[Records provided]:
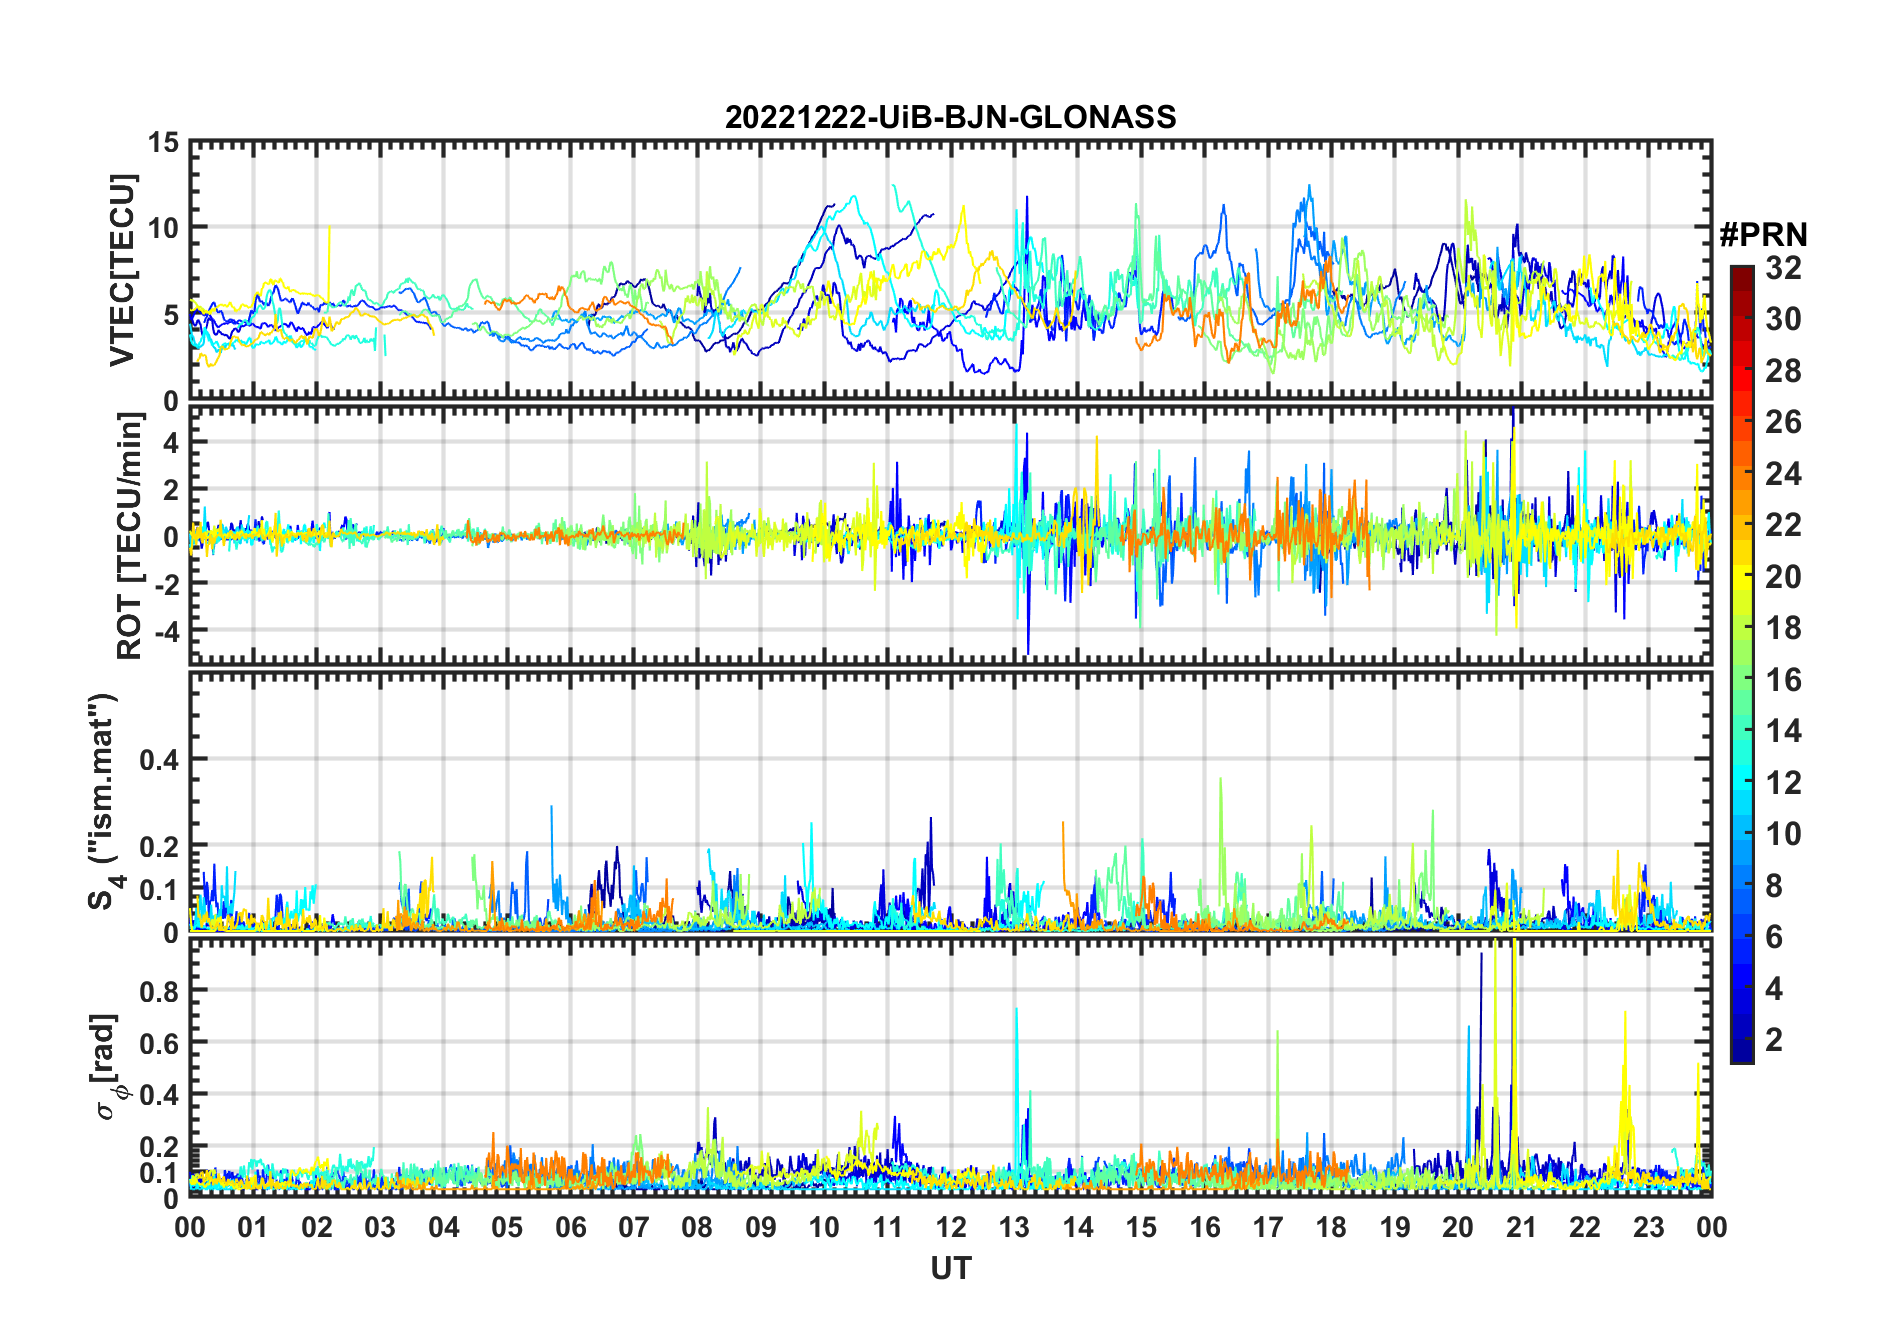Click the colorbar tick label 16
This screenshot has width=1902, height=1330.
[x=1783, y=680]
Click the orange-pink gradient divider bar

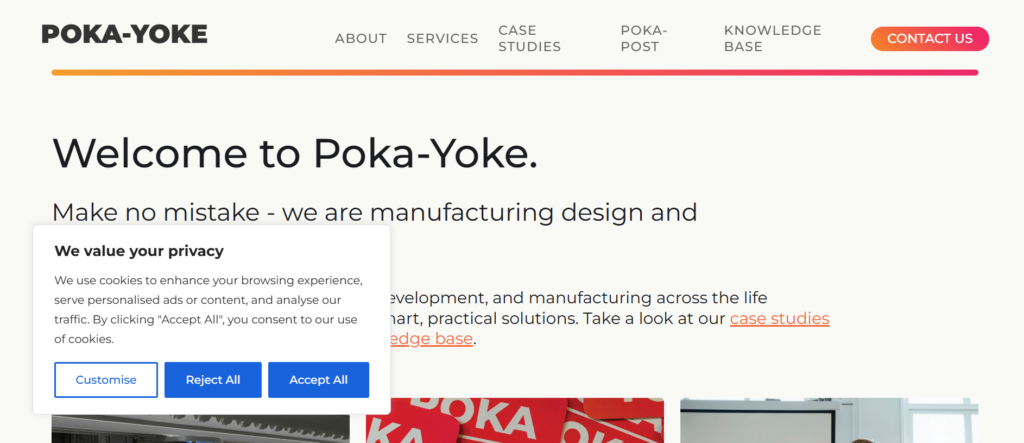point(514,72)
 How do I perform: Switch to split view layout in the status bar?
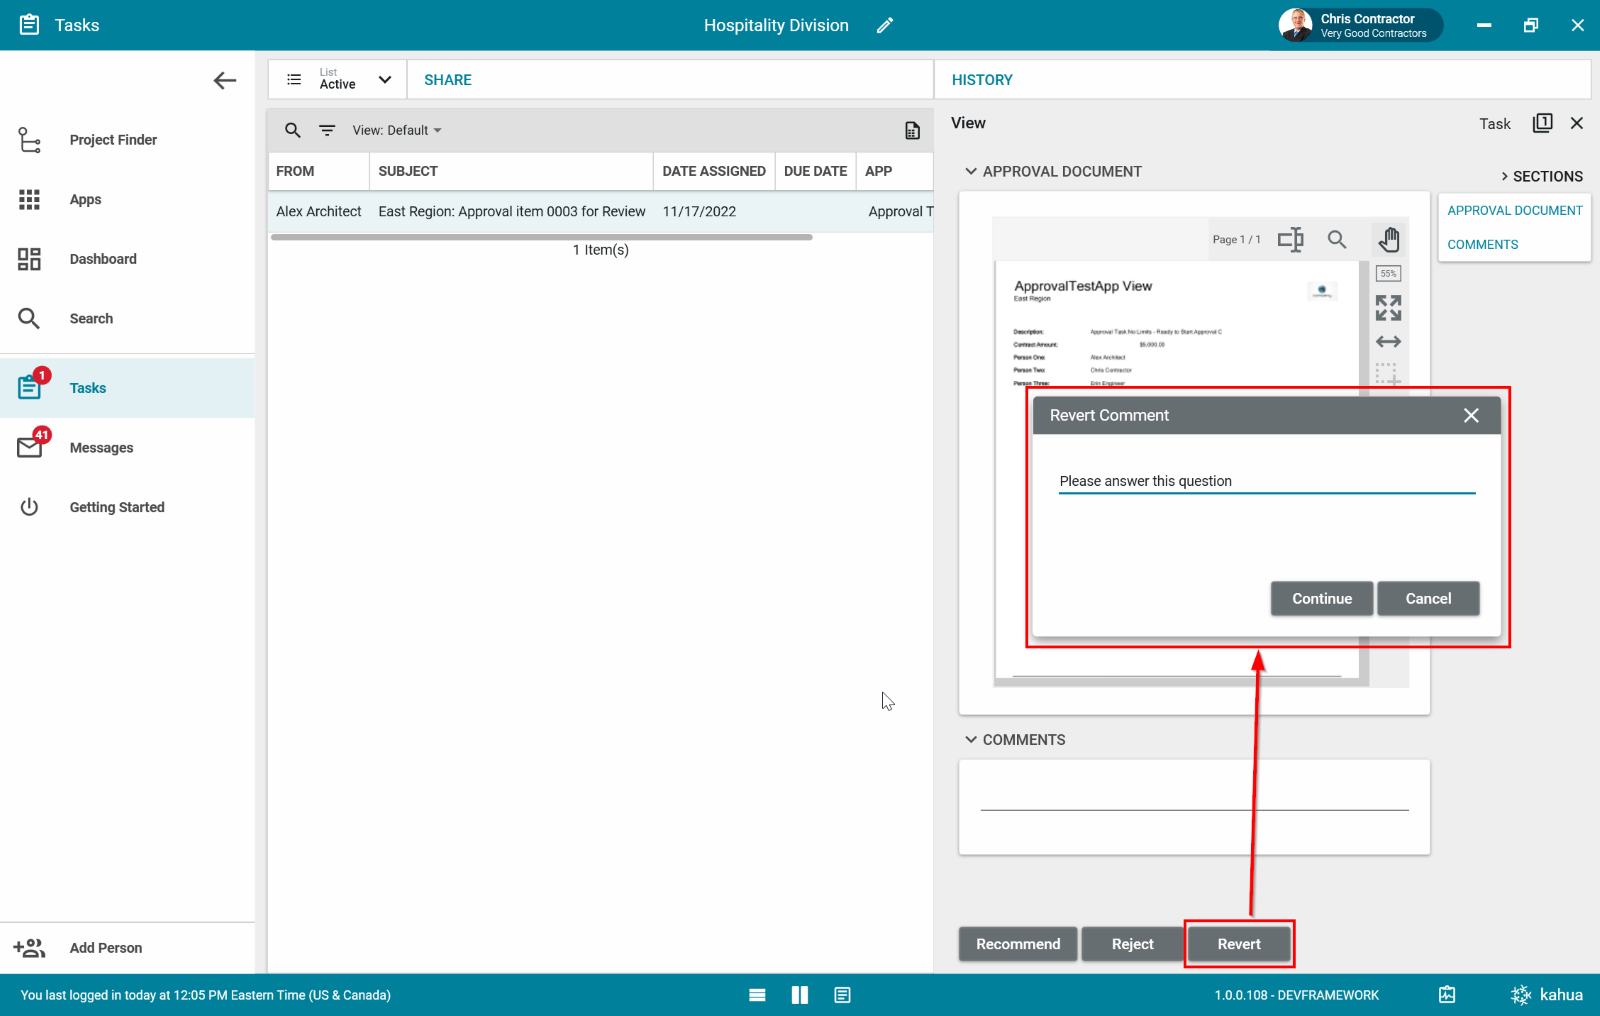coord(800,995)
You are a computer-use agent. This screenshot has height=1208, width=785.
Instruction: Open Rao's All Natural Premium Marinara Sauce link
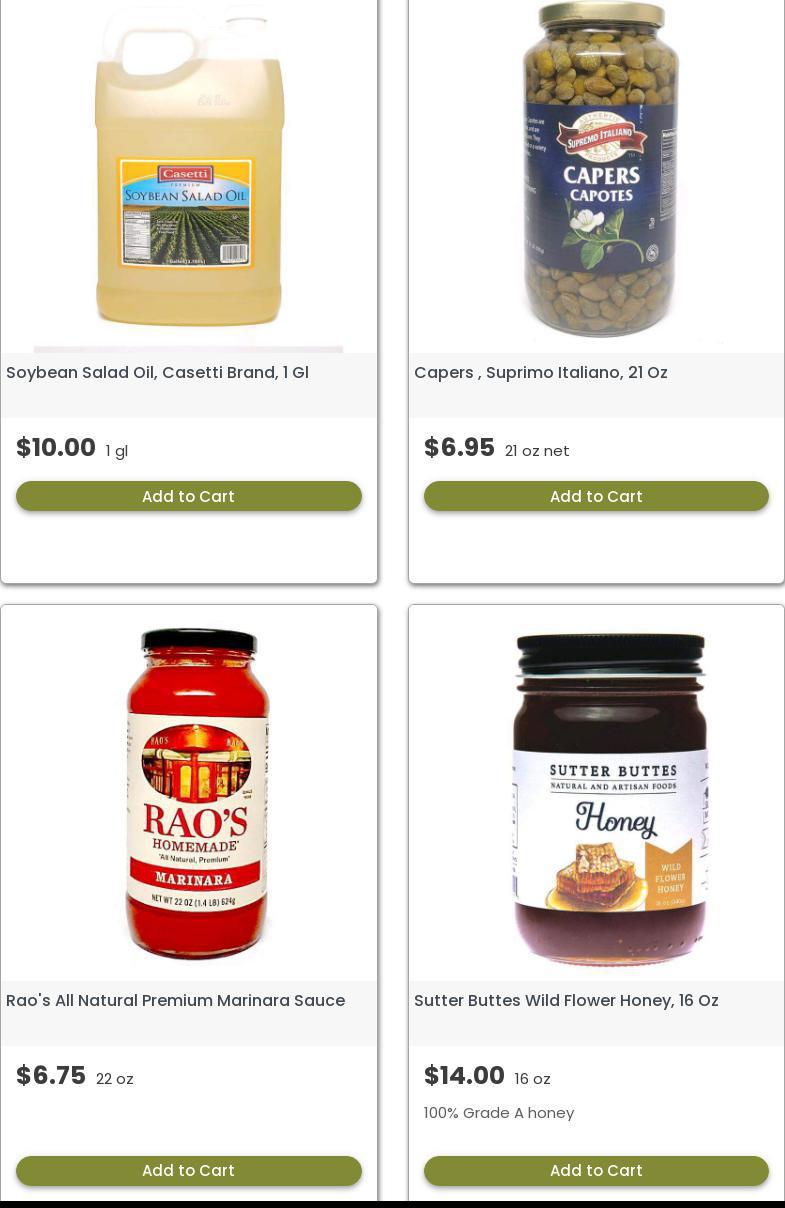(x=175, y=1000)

[Exercise objective]:
Swap "divider" for "separator" throughout the rows above and leave everything else unchanged. Leave the pictures out of your answer.

[Exercise output]:
Click the colorbar tick label 16
This screenshot has width=1902, height=1330.
[x=1783, y=680]
Click the orange-pink gradient separator bar

point(514,72)
 How do I perform: Switch to split view layout in the status bar?
coord(800,995)
You are a computer-use agent. This screenshot has height=1208, width=785.
Instruction: Open Rao's All Natural Premium Marinara Sauce link
(x=175, y=1000)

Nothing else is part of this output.